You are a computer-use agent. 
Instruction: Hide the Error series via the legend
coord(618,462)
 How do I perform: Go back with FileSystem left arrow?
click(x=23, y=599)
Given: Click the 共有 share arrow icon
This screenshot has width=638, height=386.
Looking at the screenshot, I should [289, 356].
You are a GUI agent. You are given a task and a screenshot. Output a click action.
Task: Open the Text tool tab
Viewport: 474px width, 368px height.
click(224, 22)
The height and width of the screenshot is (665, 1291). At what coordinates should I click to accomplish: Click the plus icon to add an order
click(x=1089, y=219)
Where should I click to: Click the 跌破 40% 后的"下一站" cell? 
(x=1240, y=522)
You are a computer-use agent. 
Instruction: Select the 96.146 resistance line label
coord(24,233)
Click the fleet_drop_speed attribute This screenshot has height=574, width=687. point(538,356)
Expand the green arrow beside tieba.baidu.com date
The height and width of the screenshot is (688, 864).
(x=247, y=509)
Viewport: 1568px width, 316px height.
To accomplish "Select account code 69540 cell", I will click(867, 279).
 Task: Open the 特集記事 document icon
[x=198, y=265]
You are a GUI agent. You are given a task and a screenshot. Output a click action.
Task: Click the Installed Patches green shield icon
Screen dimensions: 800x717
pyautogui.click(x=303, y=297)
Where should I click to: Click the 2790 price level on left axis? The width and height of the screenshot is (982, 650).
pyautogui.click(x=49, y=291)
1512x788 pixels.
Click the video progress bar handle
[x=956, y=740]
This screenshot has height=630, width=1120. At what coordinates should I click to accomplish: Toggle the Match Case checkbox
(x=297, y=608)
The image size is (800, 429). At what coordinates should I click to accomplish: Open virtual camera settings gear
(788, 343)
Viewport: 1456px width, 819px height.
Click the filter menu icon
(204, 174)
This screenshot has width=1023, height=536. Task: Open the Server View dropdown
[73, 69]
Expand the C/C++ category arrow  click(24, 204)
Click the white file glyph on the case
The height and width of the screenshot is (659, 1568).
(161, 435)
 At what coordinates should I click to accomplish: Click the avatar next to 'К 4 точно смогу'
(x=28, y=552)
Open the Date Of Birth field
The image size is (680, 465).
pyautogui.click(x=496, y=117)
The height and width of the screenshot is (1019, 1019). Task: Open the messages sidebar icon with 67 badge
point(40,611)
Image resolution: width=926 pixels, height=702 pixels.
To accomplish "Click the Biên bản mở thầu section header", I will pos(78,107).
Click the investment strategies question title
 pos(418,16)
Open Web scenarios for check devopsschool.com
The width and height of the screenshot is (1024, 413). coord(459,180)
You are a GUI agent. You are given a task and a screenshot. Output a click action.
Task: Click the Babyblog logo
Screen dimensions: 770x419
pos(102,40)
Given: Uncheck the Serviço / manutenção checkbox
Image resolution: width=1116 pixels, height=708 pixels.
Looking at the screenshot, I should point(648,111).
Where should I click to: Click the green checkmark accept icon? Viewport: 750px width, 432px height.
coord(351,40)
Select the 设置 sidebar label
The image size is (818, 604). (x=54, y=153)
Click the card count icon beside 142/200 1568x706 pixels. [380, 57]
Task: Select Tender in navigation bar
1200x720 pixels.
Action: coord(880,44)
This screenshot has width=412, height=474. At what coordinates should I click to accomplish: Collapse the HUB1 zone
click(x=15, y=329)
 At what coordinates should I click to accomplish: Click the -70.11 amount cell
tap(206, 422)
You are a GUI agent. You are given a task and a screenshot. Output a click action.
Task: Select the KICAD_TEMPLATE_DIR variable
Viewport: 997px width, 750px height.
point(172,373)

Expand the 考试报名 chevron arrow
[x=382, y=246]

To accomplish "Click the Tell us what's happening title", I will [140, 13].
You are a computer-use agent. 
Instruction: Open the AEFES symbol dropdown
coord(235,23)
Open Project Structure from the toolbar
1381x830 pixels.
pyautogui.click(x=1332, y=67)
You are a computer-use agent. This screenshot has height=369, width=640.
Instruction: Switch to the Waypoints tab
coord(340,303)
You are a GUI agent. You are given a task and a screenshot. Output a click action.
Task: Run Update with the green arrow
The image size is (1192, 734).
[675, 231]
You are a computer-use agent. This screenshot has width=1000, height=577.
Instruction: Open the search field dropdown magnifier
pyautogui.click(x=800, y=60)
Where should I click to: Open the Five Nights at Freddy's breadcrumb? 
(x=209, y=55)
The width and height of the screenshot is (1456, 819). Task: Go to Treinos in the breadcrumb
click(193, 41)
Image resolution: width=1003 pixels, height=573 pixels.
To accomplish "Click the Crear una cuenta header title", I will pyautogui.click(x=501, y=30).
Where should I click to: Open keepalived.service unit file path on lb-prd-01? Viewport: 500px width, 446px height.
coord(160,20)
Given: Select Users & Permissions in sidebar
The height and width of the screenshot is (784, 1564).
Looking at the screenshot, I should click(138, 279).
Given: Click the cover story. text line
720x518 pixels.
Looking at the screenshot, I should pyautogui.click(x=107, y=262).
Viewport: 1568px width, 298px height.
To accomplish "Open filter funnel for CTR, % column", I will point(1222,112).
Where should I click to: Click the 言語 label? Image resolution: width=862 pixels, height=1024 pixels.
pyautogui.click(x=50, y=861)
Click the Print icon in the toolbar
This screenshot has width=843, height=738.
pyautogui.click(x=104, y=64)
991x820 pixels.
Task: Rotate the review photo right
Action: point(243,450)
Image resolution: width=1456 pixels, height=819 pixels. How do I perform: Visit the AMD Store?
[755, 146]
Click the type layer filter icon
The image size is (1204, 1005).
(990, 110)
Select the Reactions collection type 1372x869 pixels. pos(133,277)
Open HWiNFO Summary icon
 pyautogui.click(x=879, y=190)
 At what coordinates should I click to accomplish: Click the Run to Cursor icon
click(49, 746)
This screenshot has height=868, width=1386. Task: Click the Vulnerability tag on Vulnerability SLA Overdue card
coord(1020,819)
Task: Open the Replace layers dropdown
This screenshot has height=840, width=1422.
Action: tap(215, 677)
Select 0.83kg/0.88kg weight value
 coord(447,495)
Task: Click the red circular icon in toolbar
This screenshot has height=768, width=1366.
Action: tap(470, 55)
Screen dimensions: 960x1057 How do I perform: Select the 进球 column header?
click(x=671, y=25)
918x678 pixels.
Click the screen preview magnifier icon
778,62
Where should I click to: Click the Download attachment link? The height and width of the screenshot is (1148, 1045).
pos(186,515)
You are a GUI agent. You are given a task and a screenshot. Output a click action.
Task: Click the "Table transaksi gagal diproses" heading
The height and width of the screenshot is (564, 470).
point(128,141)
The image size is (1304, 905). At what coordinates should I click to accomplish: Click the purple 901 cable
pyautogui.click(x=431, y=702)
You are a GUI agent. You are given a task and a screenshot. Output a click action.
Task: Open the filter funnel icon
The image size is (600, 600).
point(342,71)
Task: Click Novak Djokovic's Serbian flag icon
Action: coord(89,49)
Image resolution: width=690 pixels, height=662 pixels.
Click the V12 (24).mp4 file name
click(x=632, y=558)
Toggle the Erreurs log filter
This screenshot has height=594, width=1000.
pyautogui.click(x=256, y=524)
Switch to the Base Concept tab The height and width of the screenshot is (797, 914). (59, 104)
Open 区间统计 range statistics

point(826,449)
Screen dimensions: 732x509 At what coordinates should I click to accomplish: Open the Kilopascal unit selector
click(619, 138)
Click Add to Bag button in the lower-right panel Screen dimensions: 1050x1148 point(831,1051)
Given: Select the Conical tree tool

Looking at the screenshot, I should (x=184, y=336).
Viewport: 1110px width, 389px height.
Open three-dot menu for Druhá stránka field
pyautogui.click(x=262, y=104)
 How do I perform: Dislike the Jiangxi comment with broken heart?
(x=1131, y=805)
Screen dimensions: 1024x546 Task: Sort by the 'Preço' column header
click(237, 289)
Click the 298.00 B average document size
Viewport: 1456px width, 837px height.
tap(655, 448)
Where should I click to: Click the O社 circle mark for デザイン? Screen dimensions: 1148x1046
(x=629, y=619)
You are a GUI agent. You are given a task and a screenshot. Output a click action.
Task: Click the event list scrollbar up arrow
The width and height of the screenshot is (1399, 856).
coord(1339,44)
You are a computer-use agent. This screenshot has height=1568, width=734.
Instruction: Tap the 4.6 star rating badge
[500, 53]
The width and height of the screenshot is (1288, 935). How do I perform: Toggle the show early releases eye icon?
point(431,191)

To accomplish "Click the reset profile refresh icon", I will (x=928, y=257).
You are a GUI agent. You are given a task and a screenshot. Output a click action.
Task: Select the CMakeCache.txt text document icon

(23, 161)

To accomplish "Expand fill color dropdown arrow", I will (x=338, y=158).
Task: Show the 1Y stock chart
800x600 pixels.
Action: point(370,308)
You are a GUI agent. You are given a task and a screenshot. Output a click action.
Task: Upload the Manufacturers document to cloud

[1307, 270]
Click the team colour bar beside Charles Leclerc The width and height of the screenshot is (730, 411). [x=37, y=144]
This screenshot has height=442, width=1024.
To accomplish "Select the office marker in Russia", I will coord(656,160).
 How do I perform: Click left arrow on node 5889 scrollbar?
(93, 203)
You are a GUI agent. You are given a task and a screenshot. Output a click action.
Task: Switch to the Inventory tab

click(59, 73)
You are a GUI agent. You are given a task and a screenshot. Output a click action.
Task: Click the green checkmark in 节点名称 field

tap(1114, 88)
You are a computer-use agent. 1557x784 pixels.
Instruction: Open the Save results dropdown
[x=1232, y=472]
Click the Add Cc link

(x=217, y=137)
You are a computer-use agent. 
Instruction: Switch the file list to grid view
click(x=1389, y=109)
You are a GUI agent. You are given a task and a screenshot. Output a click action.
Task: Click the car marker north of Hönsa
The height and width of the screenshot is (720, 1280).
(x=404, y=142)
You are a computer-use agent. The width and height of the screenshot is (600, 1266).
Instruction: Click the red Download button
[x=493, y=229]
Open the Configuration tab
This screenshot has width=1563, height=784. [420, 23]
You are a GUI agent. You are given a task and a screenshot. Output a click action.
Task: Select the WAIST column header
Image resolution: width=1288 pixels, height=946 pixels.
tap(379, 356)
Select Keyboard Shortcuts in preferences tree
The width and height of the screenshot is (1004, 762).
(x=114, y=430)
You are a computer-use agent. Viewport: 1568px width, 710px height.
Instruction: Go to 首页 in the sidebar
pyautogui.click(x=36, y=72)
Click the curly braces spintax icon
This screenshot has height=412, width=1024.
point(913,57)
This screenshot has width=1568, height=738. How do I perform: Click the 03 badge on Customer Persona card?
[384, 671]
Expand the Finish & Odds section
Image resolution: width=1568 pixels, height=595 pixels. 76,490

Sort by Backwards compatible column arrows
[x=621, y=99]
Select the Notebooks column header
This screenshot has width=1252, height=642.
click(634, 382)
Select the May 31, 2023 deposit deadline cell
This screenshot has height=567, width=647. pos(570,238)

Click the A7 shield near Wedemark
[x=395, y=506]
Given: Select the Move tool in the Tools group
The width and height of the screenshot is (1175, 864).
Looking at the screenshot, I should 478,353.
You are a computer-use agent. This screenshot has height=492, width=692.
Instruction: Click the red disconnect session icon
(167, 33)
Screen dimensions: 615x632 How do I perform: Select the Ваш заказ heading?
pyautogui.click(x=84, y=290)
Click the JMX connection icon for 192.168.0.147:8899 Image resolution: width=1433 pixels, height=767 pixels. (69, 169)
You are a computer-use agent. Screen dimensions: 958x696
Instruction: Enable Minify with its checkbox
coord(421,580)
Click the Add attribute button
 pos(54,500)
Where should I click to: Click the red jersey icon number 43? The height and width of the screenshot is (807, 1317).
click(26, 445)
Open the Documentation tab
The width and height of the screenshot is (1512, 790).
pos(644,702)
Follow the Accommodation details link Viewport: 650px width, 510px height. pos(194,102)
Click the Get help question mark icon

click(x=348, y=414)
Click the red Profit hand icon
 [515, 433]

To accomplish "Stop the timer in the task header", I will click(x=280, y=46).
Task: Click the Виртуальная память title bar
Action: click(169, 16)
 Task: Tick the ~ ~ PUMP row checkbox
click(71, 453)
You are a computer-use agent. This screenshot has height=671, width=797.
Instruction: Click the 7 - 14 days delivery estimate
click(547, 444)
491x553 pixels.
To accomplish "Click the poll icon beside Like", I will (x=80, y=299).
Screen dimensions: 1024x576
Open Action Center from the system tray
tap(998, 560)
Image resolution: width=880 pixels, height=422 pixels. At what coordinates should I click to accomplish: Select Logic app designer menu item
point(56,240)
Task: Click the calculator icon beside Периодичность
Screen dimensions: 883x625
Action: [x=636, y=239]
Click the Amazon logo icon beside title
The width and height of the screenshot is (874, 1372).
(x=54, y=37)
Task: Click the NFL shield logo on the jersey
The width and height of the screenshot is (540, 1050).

▬▬▬

● **Assignment**:
Starting at the first line of the records, print each line exactly, stopping after the line that contains "Viewport: 1568px width, 316px height.".

● **Task output**:
You are a computer-use agent. 
Instruction: Hide the Error series via the legend
coord(618,462)
 How do I perform: Go back with FileSystem left arrow?
click(x=23, y=599)
Given: Click the 共有 share arrow icon
This screenshot has width=638, height=386.
Looking at the screenshot, I should [289, 356].
You are a GUI agent. You are given a task and a screenshot. Output a click action.
Task: Open the Text tool tab
Viewport: 474px width, 368px height.
click(224, 22)
The height and width of the screenshot is (665, 1291). At what coordinates should I click to accomplish: Click the plus icon to add an order
click(x=1089, y=219)
Where should I click to: Click the 跌破 40% 后的"下一站" cell? 
(x=1240, y=522)
You are a computer-use agent. 
Instruction: Select the 96.146 resistance line label
coord(24,233)
Click the fleet_drop_speed attribute This screenshot has height=574, width=687. point(538,356)
Expand the green arrow beside tieba.baidu.com date
The height and width of the screenshot is (688, 864).
(x=247, y=509)
Viewport: 1568px width, 316px height.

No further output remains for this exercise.